LISTED ENTRIES.
::::
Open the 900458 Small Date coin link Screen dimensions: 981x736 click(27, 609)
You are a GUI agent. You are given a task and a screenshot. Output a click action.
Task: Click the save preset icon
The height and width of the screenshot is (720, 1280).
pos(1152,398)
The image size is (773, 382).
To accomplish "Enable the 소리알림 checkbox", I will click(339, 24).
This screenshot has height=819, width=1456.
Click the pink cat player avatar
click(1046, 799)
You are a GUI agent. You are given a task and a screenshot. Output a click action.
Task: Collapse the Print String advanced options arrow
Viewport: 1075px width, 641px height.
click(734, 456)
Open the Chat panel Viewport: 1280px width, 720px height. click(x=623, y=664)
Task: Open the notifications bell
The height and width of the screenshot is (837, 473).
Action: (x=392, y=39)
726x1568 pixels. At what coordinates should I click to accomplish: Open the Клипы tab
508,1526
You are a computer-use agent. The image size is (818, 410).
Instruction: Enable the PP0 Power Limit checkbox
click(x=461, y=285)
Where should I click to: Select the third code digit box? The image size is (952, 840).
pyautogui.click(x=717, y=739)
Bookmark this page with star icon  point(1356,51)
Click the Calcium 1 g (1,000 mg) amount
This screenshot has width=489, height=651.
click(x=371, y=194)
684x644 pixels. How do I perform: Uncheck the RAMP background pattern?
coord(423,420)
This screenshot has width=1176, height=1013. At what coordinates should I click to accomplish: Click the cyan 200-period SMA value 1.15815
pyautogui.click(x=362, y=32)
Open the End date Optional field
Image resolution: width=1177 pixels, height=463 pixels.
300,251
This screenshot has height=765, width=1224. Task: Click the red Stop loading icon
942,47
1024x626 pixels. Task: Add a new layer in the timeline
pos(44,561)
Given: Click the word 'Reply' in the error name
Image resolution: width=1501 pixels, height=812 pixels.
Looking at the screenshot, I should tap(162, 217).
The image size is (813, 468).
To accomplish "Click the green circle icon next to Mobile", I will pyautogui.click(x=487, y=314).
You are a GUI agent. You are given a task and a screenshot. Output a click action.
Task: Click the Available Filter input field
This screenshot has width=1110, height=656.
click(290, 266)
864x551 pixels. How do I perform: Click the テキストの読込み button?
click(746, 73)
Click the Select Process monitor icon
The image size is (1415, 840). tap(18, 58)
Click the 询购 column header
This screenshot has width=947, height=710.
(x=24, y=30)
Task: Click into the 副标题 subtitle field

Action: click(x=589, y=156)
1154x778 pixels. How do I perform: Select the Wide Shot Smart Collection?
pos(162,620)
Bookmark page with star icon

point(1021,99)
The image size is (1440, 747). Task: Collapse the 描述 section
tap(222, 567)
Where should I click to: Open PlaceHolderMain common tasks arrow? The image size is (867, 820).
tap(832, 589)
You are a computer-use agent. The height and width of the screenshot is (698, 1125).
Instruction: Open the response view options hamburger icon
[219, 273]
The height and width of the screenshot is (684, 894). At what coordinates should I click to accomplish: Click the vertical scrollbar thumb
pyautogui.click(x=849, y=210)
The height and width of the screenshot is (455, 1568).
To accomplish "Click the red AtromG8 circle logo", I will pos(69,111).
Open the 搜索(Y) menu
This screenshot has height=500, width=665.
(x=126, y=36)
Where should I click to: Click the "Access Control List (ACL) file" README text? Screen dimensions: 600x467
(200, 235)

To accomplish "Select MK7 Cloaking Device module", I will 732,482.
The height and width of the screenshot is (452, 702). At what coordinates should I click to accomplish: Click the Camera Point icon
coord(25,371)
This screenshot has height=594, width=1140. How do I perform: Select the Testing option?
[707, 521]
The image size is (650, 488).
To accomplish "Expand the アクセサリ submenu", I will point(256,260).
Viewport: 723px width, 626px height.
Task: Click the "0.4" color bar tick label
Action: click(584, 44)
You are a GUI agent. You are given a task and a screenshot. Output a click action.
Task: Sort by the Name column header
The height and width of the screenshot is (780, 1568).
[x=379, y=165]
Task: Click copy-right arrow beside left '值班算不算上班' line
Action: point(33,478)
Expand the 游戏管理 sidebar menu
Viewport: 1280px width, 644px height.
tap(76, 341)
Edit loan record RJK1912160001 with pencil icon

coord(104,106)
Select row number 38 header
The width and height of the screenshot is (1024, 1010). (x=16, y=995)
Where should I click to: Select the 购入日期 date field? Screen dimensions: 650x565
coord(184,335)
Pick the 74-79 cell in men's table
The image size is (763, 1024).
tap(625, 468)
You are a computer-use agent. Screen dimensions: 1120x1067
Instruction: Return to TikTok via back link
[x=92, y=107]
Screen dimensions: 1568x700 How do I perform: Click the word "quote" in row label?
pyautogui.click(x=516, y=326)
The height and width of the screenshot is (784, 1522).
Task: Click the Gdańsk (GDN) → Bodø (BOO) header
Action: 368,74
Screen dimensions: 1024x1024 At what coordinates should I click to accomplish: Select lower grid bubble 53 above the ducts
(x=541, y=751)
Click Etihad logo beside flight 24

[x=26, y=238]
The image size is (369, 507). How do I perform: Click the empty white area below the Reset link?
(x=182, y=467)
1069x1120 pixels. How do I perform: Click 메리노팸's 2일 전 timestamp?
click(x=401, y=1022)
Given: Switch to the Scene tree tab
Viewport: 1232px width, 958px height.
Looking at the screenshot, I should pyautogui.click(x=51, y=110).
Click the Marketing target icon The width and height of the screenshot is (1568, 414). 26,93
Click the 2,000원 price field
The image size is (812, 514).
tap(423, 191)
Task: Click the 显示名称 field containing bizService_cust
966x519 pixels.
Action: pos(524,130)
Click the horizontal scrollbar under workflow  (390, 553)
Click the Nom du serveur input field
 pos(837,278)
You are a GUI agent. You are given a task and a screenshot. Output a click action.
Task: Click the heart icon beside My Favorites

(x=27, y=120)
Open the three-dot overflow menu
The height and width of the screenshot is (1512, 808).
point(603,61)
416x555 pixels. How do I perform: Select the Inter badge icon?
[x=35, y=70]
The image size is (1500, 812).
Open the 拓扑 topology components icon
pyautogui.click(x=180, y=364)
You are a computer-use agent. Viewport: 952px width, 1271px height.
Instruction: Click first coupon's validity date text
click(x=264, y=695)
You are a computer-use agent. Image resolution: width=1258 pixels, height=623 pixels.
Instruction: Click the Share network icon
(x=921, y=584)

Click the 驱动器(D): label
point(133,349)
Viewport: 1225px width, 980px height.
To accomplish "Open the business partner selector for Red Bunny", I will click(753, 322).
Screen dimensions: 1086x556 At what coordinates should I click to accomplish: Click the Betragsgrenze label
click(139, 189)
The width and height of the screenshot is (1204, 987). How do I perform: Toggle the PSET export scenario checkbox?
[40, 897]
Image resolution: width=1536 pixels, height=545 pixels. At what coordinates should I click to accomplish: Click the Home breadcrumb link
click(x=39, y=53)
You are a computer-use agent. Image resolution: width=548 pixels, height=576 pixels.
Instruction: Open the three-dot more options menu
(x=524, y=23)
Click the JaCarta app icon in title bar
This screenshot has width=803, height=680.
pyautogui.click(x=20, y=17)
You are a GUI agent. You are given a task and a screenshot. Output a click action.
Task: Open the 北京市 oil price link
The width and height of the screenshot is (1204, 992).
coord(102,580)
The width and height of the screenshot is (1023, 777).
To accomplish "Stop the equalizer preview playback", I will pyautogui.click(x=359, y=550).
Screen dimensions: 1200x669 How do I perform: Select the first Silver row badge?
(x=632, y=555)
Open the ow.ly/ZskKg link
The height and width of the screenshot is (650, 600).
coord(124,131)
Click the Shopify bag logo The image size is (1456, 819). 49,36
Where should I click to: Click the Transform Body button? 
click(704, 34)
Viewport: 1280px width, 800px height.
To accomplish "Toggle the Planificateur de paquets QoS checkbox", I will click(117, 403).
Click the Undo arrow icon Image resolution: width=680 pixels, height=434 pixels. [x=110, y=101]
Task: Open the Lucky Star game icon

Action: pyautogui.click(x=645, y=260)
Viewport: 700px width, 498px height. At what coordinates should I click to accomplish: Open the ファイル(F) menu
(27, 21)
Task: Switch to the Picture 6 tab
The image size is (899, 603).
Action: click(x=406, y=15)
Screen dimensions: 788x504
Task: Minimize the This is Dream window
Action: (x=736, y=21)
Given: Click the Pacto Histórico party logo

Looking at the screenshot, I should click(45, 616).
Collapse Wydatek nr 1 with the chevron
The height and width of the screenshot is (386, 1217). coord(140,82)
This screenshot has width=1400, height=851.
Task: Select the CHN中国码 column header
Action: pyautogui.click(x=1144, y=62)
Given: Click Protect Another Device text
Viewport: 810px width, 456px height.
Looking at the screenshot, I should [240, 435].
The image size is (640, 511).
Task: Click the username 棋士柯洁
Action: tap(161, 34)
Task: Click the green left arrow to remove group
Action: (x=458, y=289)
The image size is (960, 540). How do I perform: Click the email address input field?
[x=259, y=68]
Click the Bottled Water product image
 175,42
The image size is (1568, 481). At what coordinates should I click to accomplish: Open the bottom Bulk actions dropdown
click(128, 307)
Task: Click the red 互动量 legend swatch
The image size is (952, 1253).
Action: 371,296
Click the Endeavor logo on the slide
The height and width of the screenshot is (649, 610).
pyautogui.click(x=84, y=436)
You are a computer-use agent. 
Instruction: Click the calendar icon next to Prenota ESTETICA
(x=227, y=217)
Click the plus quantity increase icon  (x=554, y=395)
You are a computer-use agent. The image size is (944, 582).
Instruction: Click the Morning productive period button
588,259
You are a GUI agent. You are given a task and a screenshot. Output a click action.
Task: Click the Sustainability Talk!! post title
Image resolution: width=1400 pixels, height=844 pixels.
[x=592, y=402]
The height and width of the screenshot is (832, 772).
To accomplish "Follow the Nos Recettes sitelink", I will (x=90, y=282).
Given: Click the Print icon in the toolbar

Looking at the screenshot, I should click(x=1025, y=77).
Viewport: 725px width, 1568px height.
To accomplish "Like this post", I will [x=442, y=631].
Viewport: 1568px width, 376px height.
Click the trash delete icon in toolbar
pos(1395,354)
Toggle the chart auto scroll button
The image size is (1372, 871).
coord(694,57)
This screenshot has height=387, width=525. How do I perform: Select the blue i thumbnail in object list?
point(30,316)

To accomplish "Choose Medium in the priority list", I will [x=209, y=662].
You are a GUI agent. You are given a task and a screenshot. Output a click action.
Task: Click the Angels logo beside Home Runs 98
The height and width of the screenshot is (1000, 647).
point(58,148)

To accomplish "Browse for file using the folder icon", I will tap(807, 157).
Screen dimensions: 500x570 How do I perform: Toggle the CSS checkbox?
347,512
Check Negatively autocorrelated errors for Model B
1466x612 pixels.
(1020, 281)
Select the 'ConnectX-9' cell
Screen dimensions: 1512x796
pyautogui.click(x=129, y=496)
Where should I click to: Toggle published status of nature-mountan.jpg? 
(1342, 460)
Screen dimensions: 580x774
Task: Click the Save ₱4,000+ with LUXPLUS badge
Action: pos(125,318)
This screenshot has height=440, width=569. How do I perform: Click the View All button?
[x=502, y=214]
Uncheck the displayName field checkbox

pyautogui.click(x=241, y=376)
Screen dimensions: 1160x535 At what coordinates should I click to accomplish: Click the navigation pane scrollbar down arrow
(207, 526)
::::
EXERCISE.
Whichever lines of the material hold the word "cell", find and copy them.

EXERCISE OUTPUT.
Pick the 74-79 cell in men's table
Select the 'ConnectX-9' cell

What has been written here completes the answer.